KEEPING PACE WITH YOUR OWN HEART’S CALLING
September 15, 2025Spiritual practice is resting in your true nature
Yoga centers, ashrams, retreats, and spiritual communities serve as powerful reminders of the peace and harmony attainable in our lives. The tranquility found within these spaces can become a true refuge.
People practice yoga and benefit from it for a variety of reasons. Yoga is an incredibly flexible and adaptable practice, not a dogma or a one-size-fits-all template. It has the capacity to create, expand, and touch every aspect of life. Not everyone who practices yoga will be on the same path you wholeheartedly follow.
Many engage in yoga for physical reasons—to improve movement, address tight hamstrings, loosen up, alleviate back pain, or enhance mental clarity. For them, physical practice is a journey of self-discovery through anatomy, biomechanics, sequencing, alignment, and balance. This includes both the stillness of static holds and intelligent flow, all of which convey the purpose and presence of the underlying yogic philosophy. Meditation for these individuals may be a destination of physical and emotional tranquility rather than a formal practice. Nevertheless, they learn to stretch and discover spaciousness as a core aspect of awakening. Any emotional or psychological shifts, and their embrace of the finer aspects of yoga, will unfold naturally and should never be forced.
Your path might involve trying to save the world, seeking spirituality, cleansing a chakra, promoting veganism, finding meaning in your existence, or balancing the dance of life. A quest for spirituality or a soul-searching mission may indeed be your personal journey.
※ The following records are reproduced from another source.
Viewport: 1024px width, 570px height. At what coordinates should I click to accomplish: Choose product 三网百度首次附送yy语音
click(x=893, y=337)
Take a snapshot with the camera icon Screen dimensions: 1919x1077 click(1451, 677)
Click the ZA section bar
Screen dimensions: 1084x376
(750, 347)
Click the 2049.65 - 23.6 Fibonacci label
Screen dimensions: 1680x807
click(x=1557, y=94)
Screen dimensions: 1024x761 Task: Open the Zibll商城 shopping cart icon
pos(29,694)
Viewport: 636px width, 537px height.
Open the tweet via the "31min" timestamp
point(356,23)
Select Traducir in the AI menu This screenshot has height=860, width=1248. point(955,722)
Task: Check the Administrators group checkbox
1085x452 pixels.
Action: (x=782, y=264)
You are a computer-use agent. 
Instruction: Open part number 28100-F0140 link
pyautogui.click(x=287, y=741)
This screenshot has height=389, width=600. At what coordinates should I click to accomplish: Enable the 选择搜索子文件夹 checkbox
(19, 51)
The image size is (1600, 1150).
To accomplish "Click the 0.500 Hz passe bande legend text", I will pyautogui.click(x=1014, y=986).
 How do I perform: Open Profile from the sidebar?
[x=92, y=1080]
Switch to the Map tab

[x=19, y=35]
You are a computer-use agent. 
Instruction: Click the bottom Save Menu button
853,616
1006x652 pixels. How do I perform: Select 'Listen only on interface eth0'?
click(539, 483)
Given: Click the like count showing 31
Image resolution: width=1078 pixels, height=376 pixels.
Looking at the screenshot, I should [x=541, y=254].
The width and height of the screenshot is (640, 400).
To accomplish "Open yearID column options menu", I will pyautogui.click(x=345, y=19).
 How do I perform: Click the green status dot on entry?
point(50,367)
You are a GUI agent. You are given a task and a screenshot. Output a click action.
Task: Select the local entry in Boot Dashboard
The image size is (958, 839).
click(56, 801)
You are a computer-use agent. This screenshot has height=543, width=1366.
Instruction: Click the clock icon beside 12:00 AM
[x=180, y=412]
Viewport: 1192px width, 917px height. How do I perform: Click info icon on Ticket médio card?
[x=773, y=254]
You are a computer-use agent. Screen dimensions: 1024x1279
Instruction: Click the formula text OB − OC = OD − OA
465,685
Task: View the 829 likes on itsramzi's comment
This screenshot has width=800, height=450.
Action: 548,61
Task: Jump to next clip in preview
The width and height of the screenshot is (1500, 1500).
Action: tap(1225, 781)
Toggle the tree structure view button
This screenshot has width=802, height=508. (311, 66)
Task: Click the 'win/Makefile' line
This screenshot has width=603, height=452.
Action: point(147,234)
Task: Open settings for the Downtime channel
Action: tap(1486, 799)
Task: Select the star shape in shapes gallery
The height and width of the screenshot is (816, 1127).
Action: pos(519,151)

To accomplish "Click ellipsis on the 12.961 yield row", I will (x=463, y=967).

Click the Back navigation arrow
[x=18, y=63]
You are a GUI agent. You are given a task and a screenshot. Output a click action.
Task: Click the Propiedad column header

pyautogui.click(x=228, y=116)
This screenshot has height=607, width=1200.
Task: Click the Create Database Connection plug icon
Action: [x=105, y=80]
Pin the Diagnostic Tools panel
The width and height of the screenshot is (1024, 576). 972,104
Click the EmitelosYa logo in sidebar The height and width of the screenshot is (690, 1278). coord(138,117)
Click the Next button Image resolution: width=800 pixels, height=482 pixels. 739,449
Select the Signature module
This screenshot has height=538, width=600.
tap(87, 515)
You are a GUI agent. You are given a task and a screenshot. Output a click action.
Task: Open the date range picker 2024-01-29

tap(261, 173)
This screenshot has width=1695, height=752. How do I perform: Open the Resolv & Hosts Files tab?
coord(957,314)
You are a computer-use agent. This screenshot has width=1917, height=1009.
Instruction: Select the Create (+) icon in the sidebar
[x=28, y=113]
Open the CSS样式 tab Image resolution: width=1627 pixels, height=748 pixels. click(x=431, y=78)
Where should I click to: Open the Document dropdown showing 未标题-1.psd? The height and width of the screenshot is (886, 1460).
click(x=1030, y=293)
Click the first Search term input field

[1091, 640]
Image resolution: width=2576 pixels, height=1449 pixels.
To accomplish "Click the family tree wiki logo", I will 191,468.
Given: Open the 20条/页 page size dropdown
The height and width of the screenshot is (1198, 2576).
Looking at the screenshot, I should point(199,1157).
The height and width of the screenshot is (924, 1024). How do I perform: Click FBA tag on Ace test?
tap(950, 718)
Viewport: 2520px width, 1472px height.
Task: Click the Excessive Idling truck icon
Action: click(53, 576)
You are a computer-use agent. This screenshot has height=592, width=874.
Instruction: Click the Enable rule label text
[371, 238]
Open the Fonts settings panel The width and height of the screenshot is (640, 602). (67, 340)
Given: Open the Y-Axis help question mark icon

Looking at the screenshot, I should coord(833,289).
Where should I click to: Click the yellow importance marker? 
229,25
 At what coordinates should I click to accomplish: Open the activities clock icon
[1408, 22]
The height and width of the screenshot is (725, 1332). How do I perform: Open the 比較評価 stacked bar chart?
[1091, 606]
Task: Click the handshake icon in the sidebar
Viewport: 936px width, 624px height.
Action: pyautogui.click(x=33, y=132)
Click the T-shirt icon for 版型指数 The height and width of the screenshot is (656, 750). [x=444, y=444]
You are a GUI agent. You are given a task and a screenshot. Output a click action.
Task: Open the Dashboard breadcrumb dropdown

You need never feel judged for practicing yoga for your own reasons. There's no need to seek recognition or celebrate how "yogic" or "spiritual" you are. Transformation originates from within. Your perception of who you *should* be does not need to be derived from those who themselves are unsure of who they truly are. Embrace yourself, with all your flaws and insecurities. Simply be yourself, and continue your yoga practice in a way that genuinely benefits you in the real world. Spirituality and personal evolution occur organically, at their own pace and time.
Yoga encompasses far more than just physical poses. Opening beyond the body and self allows us to release ill-will, love others without needing to change them, and experience true freedom. When our identity expands to something greater or more timeless, when we recognise the fleetingness and impermanence of what we cling to, and realise that this body is not who we are, then something else profound becomes possible.
Yoga does not demand that you lose yourself, wear japa malas and Om t-shirts, chant, dress like an Indian, place a crystal on your forehead or heart in Shavasana, balance your chakras or energy fields, or compromise who you are by acting like someone you're not. This approach to yoga (and life) is an act—living in a world of illusion.
The true practice of yoga, however, is one of awakening!